Downtown has too much open space as it is. Improve the greenspace between the two courthouses, and develop the ones between the Civil Courts building and Union Station.

Why not?

2/23/2007 10:58 AM

 
Blogger Michael R. Allen said...

"Those sites were never planned as a park"

Untrue, although I do agree that the parks have never been needed.

The parks in question are part of "Memorial Plaza," funded largely through the 1923 bond issue. There were several plans for a great City Beautiful-style civic plaza of grand public buildings set into formal park space.

In the end, the plans were scaled back but what did get built was consistent with a deliberate plan for parks. The end result is rather visually confusing, and thoughtful re-planning might lead to more vitality and coherence.

2/23/2007 11:14 AM

 
Anonymous Anonymous said...

I say, either vacate the streets and dramatically improve Memorial Plaza, establishing continuity between the Library, the Kiel, the two Courts buildings, and City Hall or sell the parks for urban development.

The current situation is unattractive, depressing, and a drag on our city's vibrance.
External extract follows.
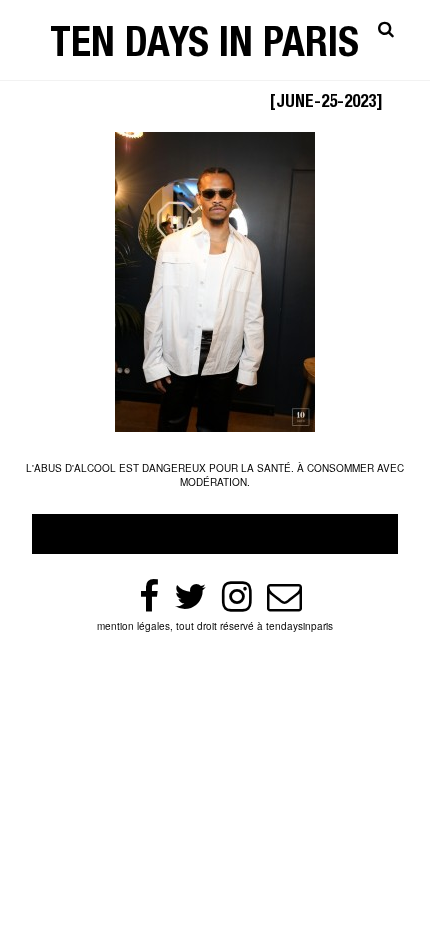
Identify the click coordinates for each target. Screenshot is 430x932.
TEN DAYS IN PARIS (204, 47)
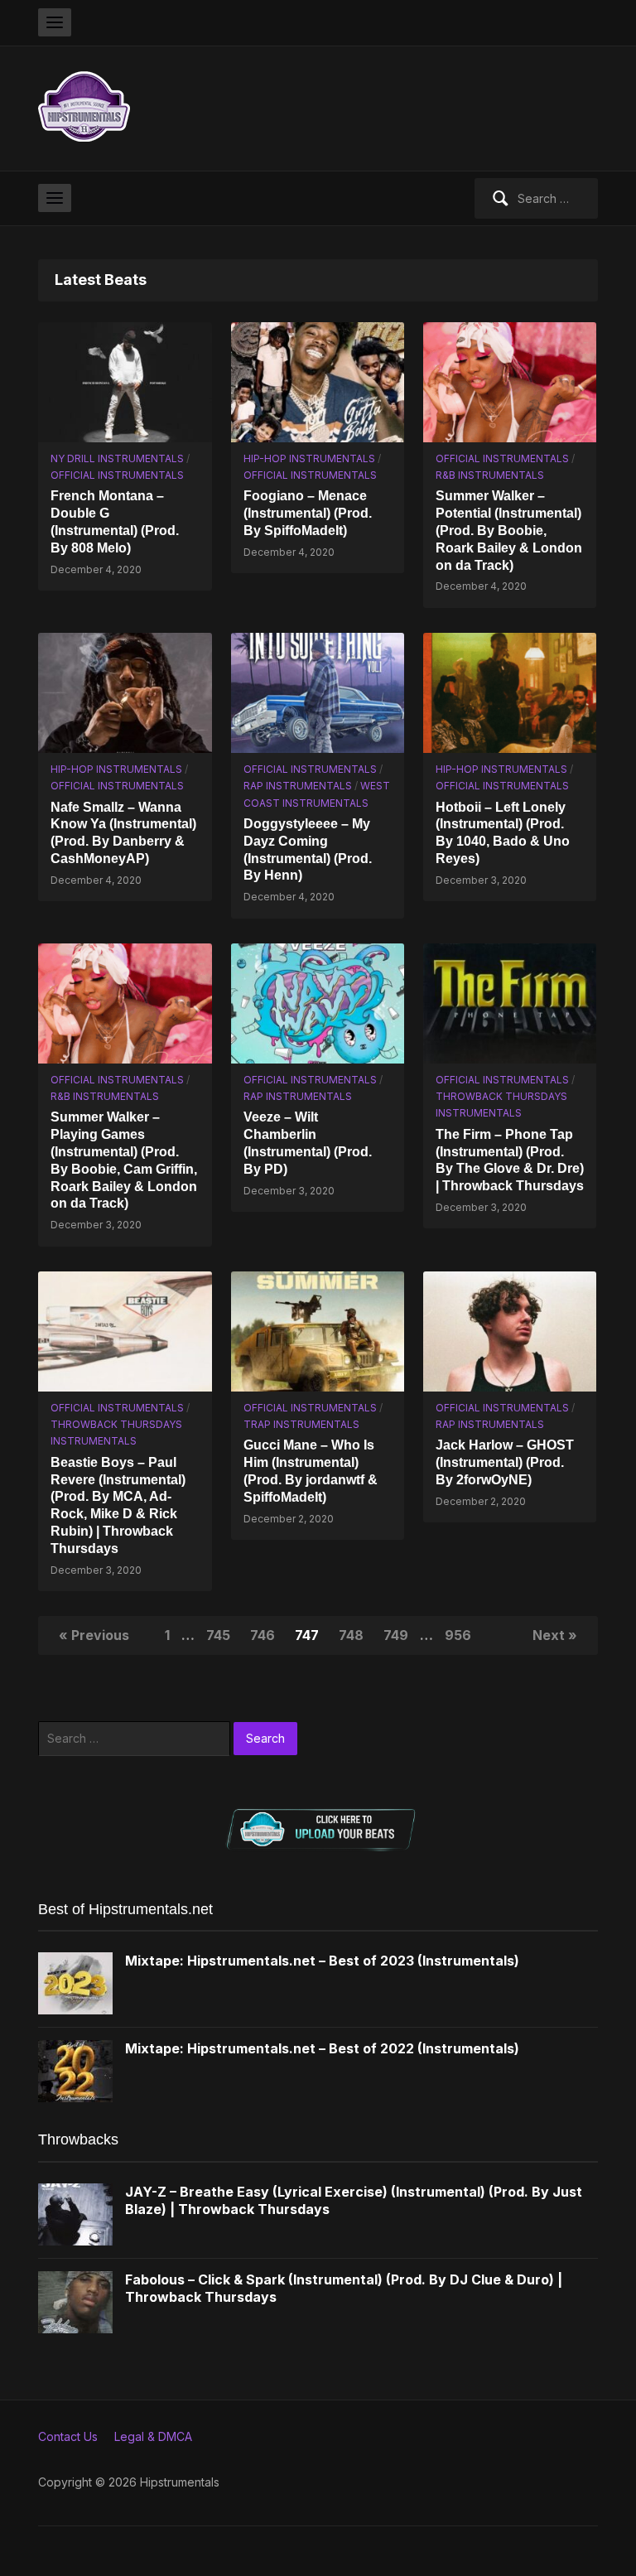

And Michael, when you say they were "planned" as parks, isn't it true that the reason was to clear away the slums that had previously stood there?

It wasn't planned as a park in the same way Lafayette Park, Forest Park, O'Fallon, or other city parks were, true?

2/23/2007 11:20 AM

 
Anonymous Anonymous said...

you actually believe that any northside trauma facility will ever be built? Come on!